Something special happened locally around this years Women's March: authentic dialog around white privilege ("Overwhelmingly White," Jan. 10). As a white male, I choose to be careful commenting about the women's movement and racial injustice. It would be easier to say nothing. Though I'm not "religious," I learned about Jesus as a child and, like Jesus, I choose peace for all humankind.
So, as a descendant of colonizers, I choose to reflect on the benefits white privilege affords me as I work for peace. I challenge other white men to do the same. I also extend this challenge to white women because white privilege transcends gender and because, based on the words of local women upset by the march cancellation and subsequent boycott, I can see that reflection is needed.

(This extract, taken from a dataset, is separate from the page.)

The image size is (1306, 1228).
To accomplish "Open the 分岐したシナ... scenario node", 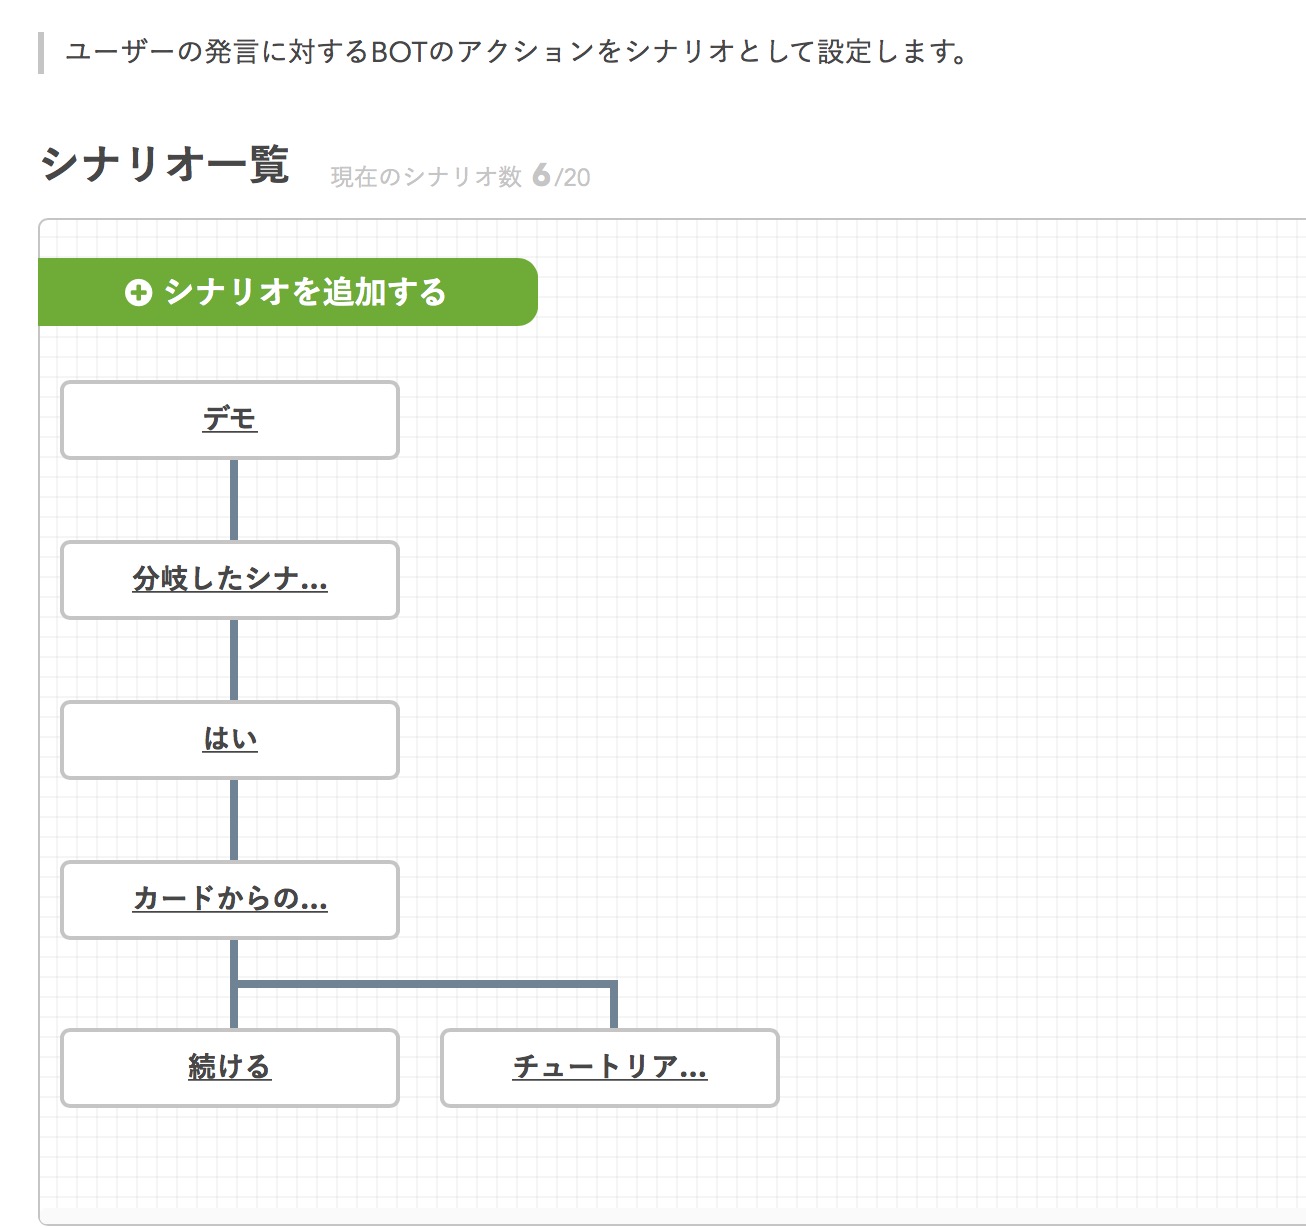I will click(x=230, y=579).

The self-declared "new management" for the local 2019 Women's March could not understand the reasons that compelled original organizers to hit the pause button. As stated in a calendar announcement in the North Coast Journal: "What do we want? Intersectional feminism. Why is this hard?" That is a great question!
It gets back to the idea of Jesus' pure love and desire for peace. Privilege makes it easy for us to wrap ourselves up in the comfortable idea that we just want peace for everyone. Why all the divisiveness? After all, we all want the same thing, right? Let's check ourselves there. The comfortable space we enjoy all year, by virtue of our white privilege, affords us these luxurious ideas. It's disrespectful to expect our brothers and sisters of color to come out and "intersect" during our annual show of force. Persistent, systematic oppression means that authentic intersectional experiences are going to be the hard-won result of humble, courageous and sustained engagement with the communities struggling against that oppression.